The research material used in the book was gathered from newspaper articles, essays and books found in various libraries across the country, Pease said. He also had an honors student who wrote a "terrific" honors thesis on Dr. Seuss in 1994, he said.
The book focuses on the relationship between events in Theodor Geisel's life and the artwork that he created, Pease said. The book describes the vast range of Geisel's career that includes not only his prolific work as a children's author but also the time he spent as an ad-man, a satirical cartoonist and even a filmmaker under Frank Capra during World War II.
Pease said his book helps to round out existing works on Geisel's life.
"Other work that's published on Dr. Seuss either treats the life and the work as independent of each other or treats the life without the work," he said.
Pease also discovered that Geisel's relationship with Dartmouth was "even more intimate" than he had previously known, he said.
Geisel named characters in several of his children's books after Dartmouth classmates, Pease said. For example, the title character of "Horton Hears a Who" is named after Horton Conrad, one of Geisel's classmates, Pease said. The Wahoo River, which is featured in the book "I Had Trouble in Getting to Solla Sollew" gets its name from a common class cheer "Wah Hoo Wah", Pease said.

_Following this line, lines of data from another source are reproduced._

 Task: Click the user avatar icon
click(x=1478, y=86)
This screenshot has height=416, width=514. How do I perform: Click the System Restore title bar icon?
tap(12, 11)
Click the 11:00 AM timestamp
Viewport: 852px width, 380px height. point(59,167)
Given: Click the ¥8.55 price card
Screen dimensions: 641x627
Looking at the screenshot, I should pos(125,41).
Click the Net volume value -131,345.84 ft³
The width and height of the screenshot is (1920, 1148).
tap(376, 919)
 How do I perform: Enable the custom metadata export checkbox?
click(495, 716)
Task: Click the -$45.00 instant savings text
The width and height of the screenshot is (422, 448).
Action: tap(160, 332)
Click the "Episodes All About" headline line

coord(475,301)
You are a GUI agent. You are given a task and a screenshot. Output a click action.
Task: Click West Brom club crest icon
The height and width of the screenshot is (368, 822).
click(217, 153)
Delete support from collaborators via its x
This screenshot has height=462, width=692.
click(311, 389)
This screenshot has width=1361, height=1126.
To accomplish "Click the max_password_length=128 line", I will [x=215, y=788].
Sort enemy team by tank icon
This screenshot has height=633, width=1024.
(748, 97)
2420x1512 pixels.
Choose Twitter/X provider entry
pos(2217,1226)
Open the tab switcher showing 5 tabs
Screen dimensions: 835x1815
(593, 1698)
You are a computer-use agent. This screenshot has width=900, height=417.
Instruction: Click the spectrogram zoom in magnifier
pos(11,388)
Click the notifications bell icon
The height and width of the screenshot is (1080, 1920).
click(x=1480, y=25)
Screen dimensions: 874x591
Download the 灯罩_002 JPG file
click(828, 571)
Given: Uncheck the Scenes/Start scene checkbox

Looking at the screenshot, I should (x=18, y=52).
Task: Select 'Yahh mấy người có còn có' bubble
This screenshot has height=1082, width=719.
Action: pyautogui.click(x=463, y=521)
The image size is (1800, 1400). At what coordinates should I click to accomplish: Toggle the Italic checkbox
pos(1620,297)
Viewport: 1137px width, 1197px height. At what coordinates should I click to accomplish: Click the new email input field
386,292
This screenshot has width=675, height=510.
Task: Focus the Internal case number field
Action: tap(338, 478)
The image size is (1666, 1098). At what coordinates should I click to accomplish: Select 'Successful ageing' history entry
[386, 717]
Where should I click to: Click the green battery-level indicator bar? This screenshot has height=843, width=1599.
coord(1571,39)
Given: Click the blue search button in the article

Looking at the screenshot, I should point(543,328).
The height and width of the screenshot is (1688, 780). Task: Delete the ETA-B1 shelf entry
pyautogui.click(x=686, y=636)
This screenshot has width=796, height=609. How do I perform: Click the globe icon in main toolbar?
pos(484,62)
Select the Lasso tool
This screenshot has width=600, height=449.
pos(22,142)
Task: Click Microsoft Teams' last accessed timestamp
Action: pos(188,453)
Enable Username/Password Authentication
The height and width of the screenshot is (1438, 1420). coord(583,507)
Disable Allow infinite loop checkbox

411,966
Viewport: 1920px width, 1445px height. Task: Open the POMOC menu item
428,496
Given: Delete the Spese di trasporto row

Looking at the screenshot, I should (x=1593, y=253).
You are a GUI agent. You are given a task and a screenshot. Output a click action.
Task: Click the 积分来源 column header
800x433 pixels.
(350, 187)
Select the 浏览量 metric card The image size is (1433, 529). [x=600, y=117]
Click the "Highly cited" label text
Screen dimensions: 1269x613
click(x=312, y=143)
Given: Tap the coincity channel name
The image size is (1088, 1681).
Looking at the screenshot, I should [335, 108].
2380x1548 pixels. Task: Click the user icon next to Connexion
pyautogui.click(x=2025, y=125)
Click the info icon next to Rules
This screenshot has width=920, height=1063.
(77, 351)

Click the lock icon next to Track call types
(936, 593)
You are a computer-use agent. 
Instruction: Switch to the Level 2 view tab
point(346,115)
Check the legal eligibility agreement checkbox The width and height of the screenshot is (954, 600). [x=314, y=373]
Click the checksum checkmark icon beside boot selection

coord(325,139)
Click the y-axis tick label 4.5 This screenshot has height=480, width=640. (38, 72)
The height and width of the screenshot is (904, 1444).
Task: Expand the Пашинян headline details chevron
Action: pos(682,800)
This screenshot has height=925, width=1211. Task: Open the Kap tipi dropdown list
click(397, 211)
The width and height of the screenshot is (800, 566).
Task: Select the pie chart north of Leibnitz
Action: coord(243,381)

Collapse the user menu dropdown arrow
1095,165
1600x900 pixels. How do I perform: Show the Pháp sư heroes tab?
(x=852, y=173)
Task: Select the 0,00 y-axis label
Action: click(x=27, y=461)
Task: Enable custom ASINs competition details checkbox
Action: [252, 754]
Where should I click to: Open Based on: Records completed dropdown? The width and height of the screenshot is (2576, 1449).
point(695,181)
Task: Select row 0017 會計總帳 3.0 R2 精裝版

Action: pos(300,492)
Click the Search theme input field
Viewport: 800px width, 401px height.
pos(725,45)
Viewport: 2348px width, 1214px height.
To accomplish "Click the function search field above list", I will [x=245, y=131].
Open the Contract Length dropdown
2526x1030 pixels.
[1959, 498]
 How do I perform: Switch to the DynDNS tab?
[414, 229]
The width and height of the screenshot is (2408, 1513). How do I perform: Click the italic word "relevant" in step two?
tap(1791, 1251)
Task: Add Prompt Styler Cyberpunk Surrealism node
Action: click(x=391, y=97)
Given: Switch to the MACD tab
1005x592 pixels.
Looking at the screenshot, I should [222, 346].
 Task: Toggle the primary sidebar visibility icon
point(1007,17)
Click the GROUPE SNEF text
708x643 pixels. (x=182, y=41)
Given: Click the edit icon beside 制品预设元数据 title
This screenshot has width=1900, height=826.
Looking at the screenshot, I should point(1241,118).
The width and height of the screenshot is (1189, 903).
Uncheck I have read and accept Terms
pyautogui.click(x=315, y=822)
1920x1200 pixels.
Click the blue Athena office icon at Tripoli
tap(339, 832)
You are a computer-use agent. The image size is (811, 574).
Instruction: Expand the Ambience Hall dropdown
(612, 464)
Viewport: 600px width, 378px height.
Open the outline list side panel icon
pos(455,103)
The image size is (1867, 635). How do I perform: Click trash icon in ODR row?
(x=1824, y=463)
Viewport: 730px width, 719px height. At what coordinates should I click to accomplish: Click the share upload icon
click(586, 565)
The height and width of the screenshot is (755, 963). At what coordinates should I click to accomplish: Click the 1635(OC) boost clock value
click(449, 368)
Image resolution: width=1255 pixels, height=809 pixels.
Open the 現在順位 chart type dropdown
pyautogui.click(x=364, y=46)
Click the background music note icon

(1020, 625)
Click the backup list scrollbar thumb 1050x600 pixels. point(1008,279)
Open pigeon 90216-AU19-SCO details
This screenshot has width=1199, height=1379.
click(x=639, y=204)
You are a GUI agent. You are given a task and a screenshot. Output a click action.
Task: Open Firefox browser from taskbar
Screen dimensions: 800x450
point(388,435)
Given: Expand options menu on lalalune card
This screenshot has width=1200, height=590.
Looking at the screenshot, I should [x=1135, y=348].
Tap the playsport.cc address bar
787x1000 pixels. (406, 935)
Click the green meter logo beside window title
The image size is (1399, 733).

Other books also include sign names that are based on the names of Geisel's Dartmouth peers. Geisel often dedicated books to former Dartmouth classmates, he said.
"Dartmouth was a kind of world elsewhere, a second world, where everything that had come apart in his first world was restored into a kind of magical space," Pease said of Geisel's experience at Dartmouth in an interview with Vermont Public Radio.
Pease made connections between events early in Geisel's life, particularly the anti-German prejudice he experienced growing up in Springfield, Mass., and the themes that appear in his work. His first book "And to Think I That I Saw it on Mulberry Street" relates to his experience walking back and forth from school as a child when he was targeted for his German heritage, Pease said.
Geisel also acquired his pen name "Dr. Seuss" during his tenure at Dartmouth, publishing several cartoons in the Jack-O-Lantern under that name.
Pease said he is now working on a book on 19th century American renaissance text with Duke University Press that will be part of the "New Americanists" series. Pease also published "The New American Exceptionalism" earlier this year.